The Parsets page explains that they are a “visualization … for categorical data, like census and survey data, inventory, and many other kinds of data that can be summed up in a cross-tabulation. (…) Between the dimension bars are ribbons that connect categories and split up. This shows you how combinations of categories are distributed, and how a particular subset (…) can be further subdivided.”

So we have categories and dimensions. And ribbons that connect them.

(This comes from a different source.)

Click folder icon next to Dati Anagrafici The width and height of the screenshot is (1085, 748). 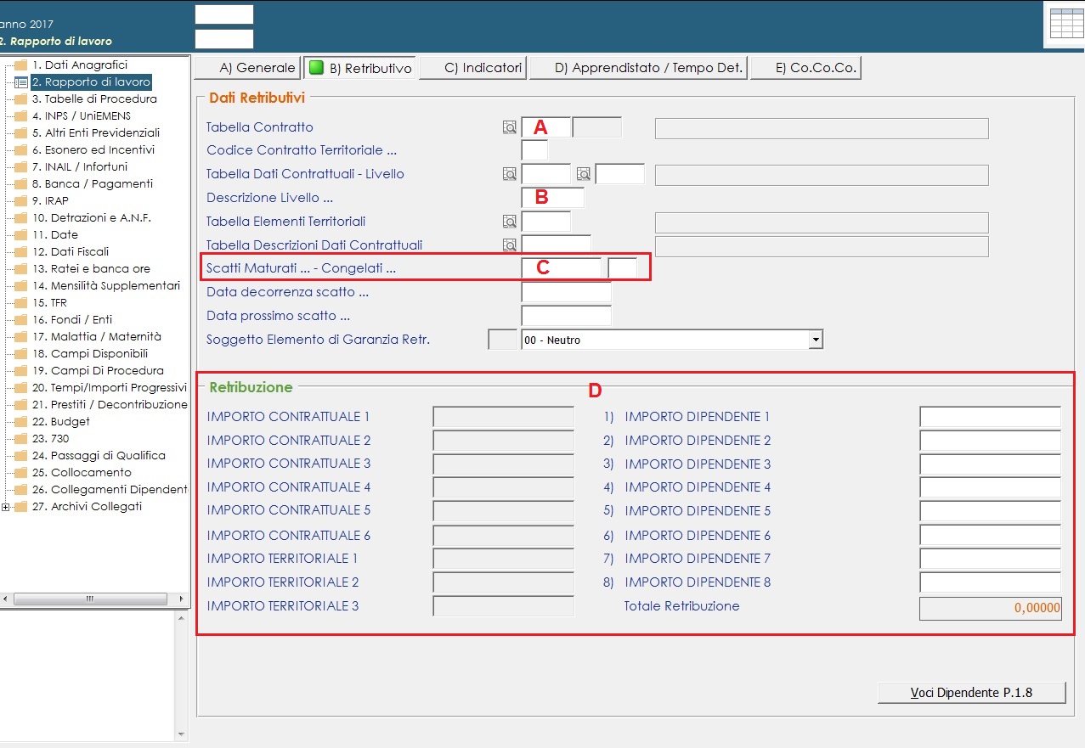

Distribution diagrams have commonalities with Sankey diagrams. In fact, one very central characteristic is that the width of the band is proportional to the quantity it represents. In Sankey diagrams the width of the arrow (!) is proportional to the quantity of the flow represented. So they do qualify as Sankey diagrams, but I would say they should be considered a subset or specific type of Sankey diagrams. As I pointed out in a May 2012 post:

It is exactly the fact that these are not directed flows, but rather quantities that are distributed over categories (or dimensions). There is no time relation in them, neither are there flows “from” (e.g. Finance) “to” (e.g. Reporting) or the other way round. These are bands hooked between nodes rather than arrows leading from one node to another. Each category could be represented by a pie chart as well

So I do agree that distribution diagrams (or spaghetti diagrams, swim lane diagrams) are a subset of Sankey diagrams. But Sankey diagrams are more, there is more to them.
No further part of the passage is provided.